When a man is talking of a social class whereof he knows nothing, you will notice that he does two things. First of all, he goes very much by the current statements about it which he has seen in print or on the stage: what he has met in the books and plays he happens to come across. Baronets are wicked, Dukes haughty, great Ladies disdainful and dazzlingly fair. Next, his imagination plays on that unknown world, creates out of the void, and then takes for granted a number of habits in it which are, as a fact, nonexistent and wholly of his own imagining: as, for instance, Cabinet Ministers wielding awful power in whispered conclaves.
But when he comes to talking of his own world, of his own class, of the things he really knows, his manner changes altogether. He becomes, for one thing, much more interesting, and, for another, much more definite. In that region, one can judge his style and credentials by real standards.
Something like this change from romance and misjudgment to appreciation and reason takes place in Mr. Wells’s book when he turns from what is called to-day “Pre-history” (of which we know hardly anything) to recorded History (of which we know a great deal, and which is in a totally different category).
This change takes place in Mr. Wells’s Outline of History with the opening of Book III.
In the first two books, where he was dealing with the world before Man, and Man before History, he went by such textbooks as he had come across (all of them anti-Catholic, few or none of them continental, and most of them old-fashioned stuff thirty or forty years old, the theories of which are to-day, for the most part, exploded). He filled up the gaps with guesswork, rather confused, even contradictory, and often in direct conflict with the evidence—had he known or noticed what the evidence was. He romanced, and he romanced out of the map. The world he saw in his vivid imagination was an unreal world, much as the English aristocratic world of a popular novel is an unreal world comically unlike the thing itself.

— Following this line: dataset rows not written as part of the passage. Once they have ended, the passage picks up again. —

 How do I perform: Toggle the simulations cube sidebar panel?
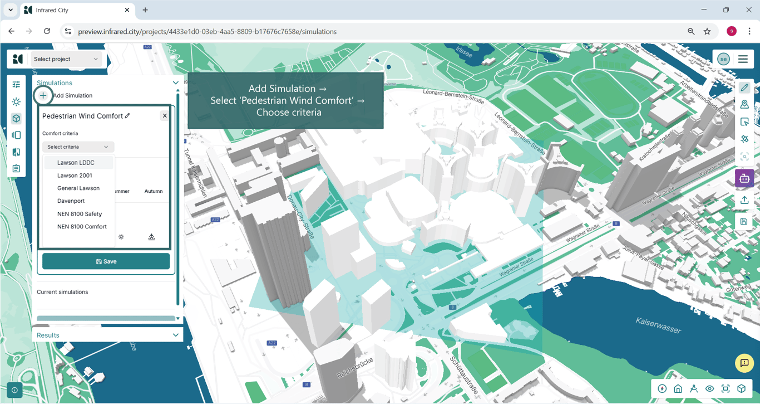[x=16, y=118]
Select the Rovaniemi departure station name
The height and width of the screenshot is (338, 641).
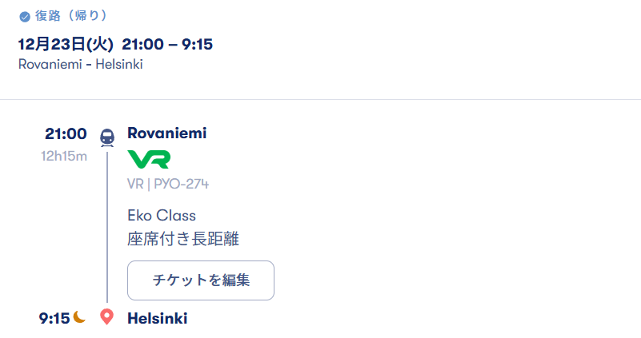pos(166,133)
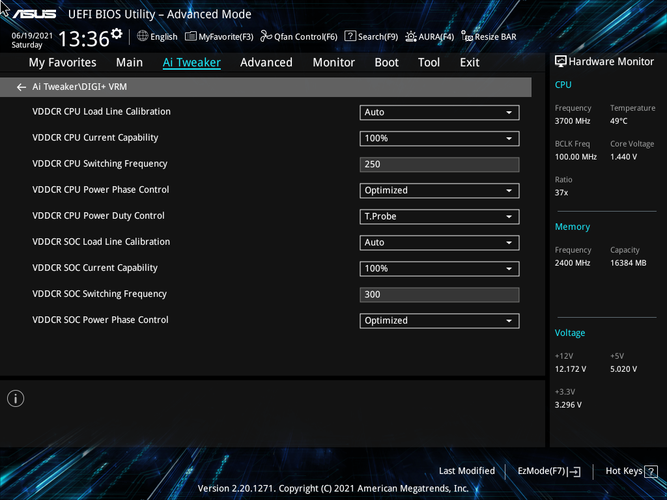Edit the VDDCR CPU Switching Frequency value
Image resolution: width=667 pixels, height=500 pixels.
[439, 164]
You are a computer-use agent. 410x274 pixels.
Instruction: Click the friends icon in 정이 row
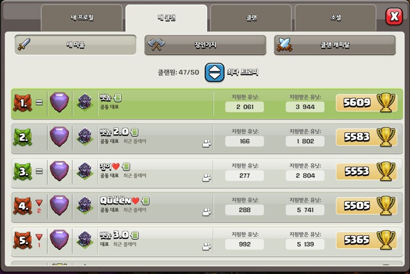click(207, 178)
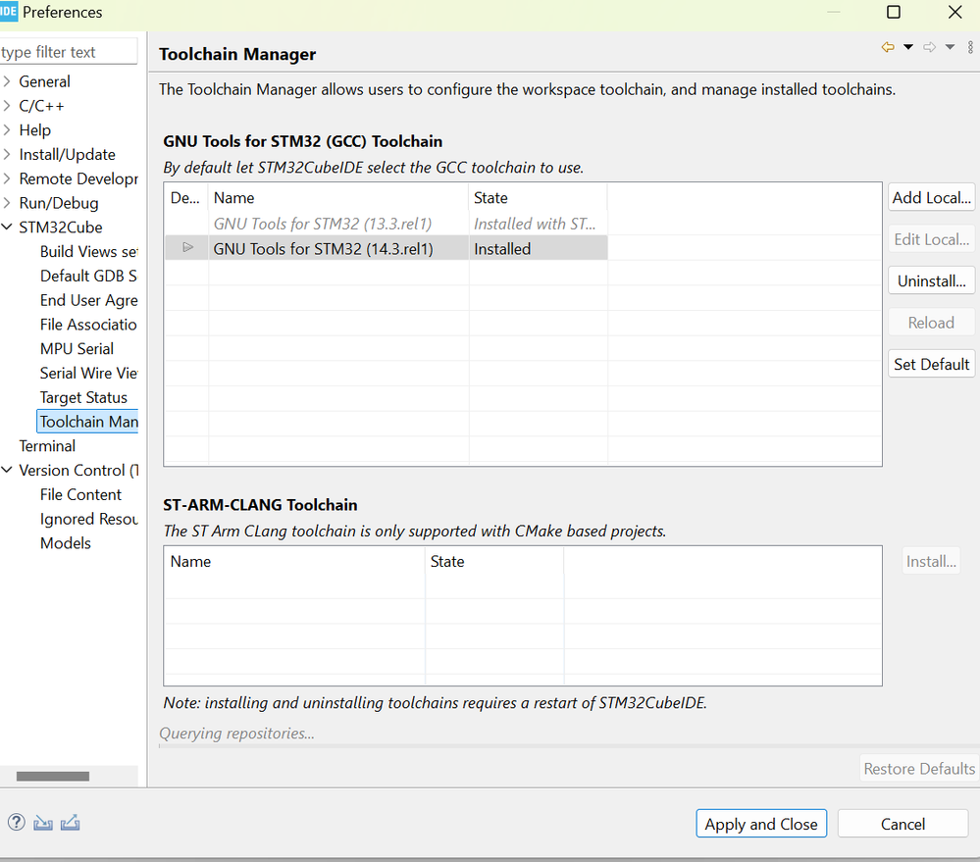Click the back navigation arrow icon

[888, 47]
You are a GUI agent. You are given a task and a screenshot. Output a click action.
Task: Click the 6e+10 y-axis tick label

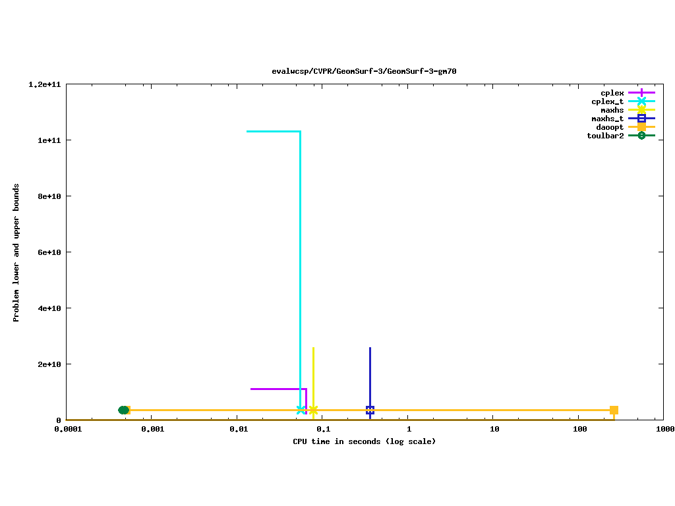click(49, 252)
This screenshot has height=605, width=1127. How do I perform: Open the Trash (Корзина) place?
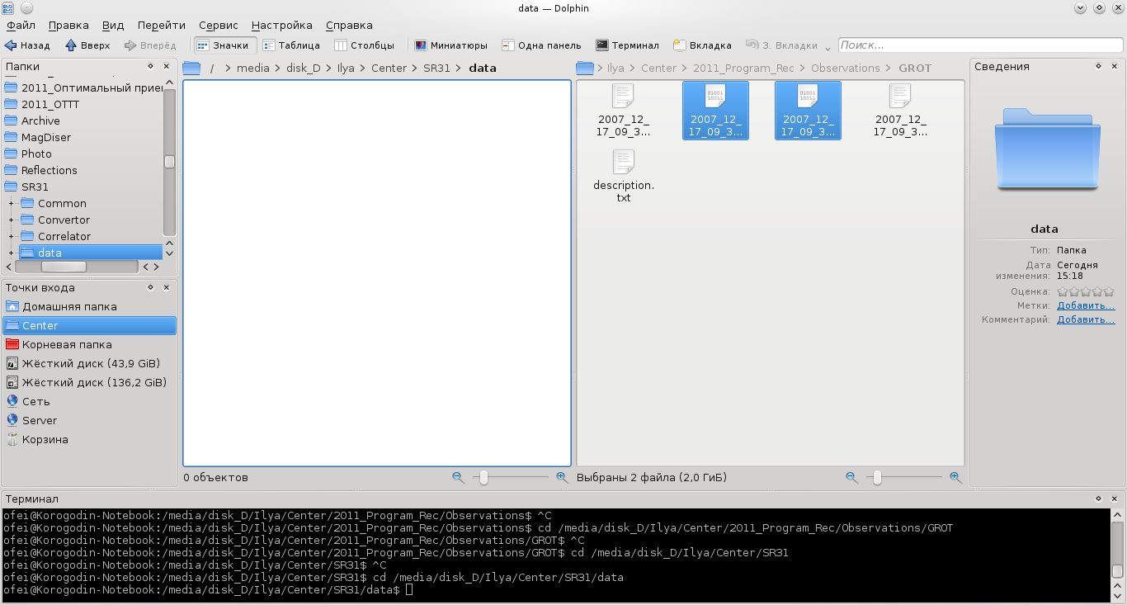point(12,440)
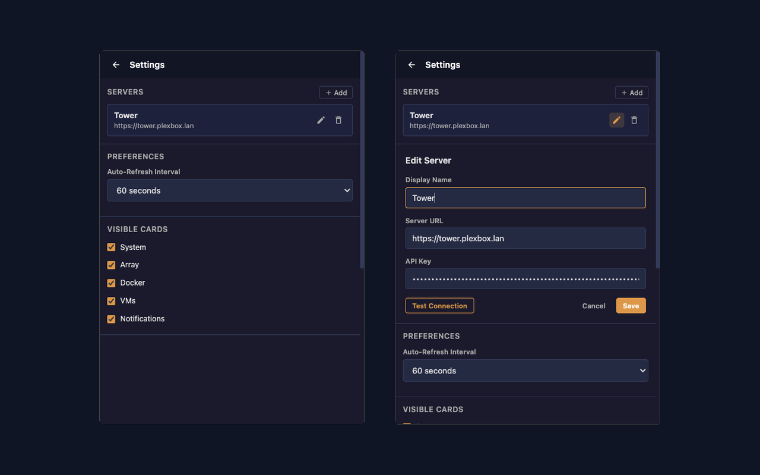Image resolution: width=760 pixels, height=475 pixels.
Task: Hide the Notifications card
Action: [111, 319]
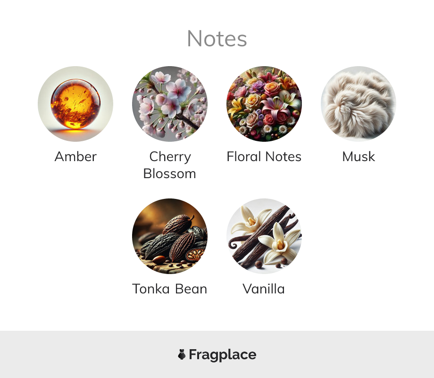Select the Cherry Blossom flower image
This screenshot has height=378, width=434.
point(170,104)
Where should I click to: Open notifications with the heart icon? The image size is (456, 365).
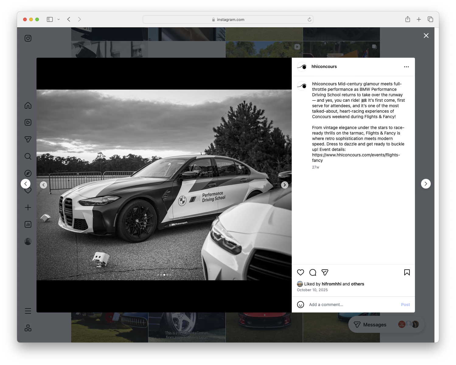click(x=28, y=190)
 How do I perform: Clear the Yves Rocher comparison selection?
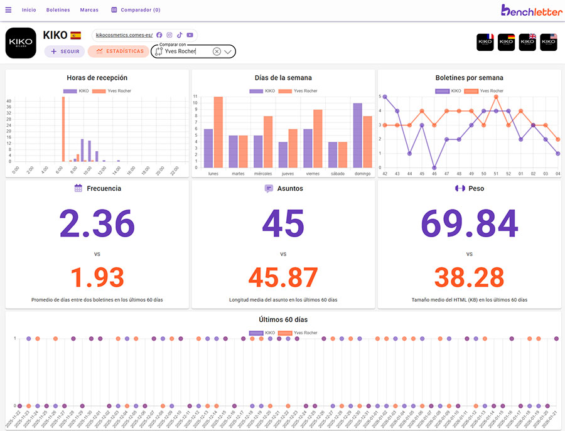coord(217,51)
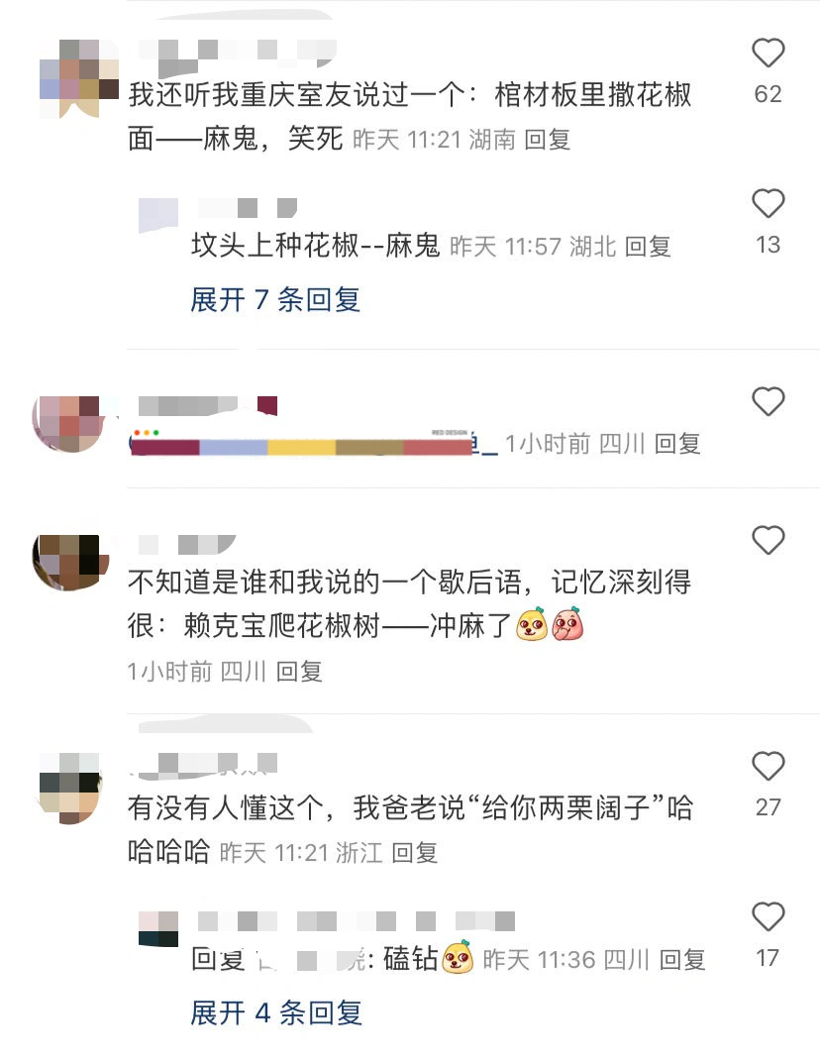This screenshot has width=820, height=1060.
Task: Open avatar of the 给你两栗阔子 commenter
Action: (70, 788)
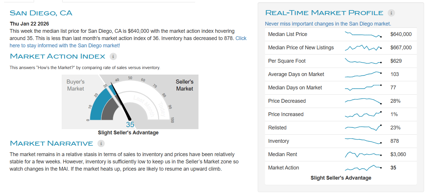Click the $640,000 Median List Price value

click(401, 34)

But when it comes to real and tangible stuff, record and monument, and still better, record in writing—in other words, when it comes to real History—Mr. Wells’s excellent qualities as a writer appear in a much better light and are put to a much better purpose. His narrative, which even in its misshapen prehistoric part was lucid, vivid and well put, capable of holding the reader’s attention, retains all these characters, and now becomes in great sections really informing without distortion. There is also a very successful packing of a great deal of information into a short space without redundancy of detail and without too much repetition. The order is well observed, and the survey is as wide as the Author intended it to be—that is, world-wide.
Unfortunately, in this second part of Mr. Wells’s account, he cannot help suffering from the disabilities of the modern industrial town world, under which he naturally labours. He has never experienced the great part played by popular memory and impressions handed down from one generation to another, as the counterpart and corrector of documentary Record. He is, therefore, too prone to treat what is handed down by masses of men living familiarly in neighbourhood (they still do so in our villages) as being, on its large lines and in its general sense, misleading; whereas it is, on its large lines and in its general sense, true. He has no appreciable knowledge of the Catholic Church, and, therefore, does not know how History falls into line under that philosophy which alone properly explains it. He also suffers, as we shall see, from that unfortunate tendency to violent personal hatred for the nobler things, especially for the great and united succession of civilization in Europe: Tradition.
But the merits, at first, outweigh the faults. Until he runs up against the beginnings of Rome—with all the irritation which the mere name of Rome provokes in him—he keeps his head and writes excellently. The thing is well balanced and of real value. The exceptions which must be made, even to the part before Greece and Rome, to this praise do not colour his story of early record as a whole. He gives a rather imaginary account of the beginnings of agriculture, but much of it is more probable than improbable; and he modifies it well enough by conditional adverbs proper to our necessarily speculative attitude towards these early and uncertain things.
Now and then, in a sentence or two, he is unwise enough to abandon this conditional attitude and bolts away again into fiction: for instance, he tells us that when man settled down to agriculture, the Red Sea was still connected with the Mediterranean (p. 91). We do not know that; it is mere guesswork, and ought not to be put up as historical fact. On the other hand, an immediately following remark, that “the Persian Gulf then extended much further northwards than it does now,” is real history; for there is sufficient proof of that.
Again (on p. 92), he puts down as historical fact the invariable conquest of settled populations by barbaric and nomadic populations outside. He treats it as a necessarily recurrent phenomenon and as the only process. Of course, we all know from History that in plain recorded fact the converse is just as common, and far more lasting in its effects. Subjugation of the barbarian by the civilized man is very much more the rule of recorded History than its opposite. And as for agricultural work being regarded as the lot of an inferior, that is a false generalization from our own suburban conditions. On the contrary, the tradition of the Mediterranean peoples, as of the Chinese, is just the other way. Agricultural work was the basis of their society and was clothed with moral dignity.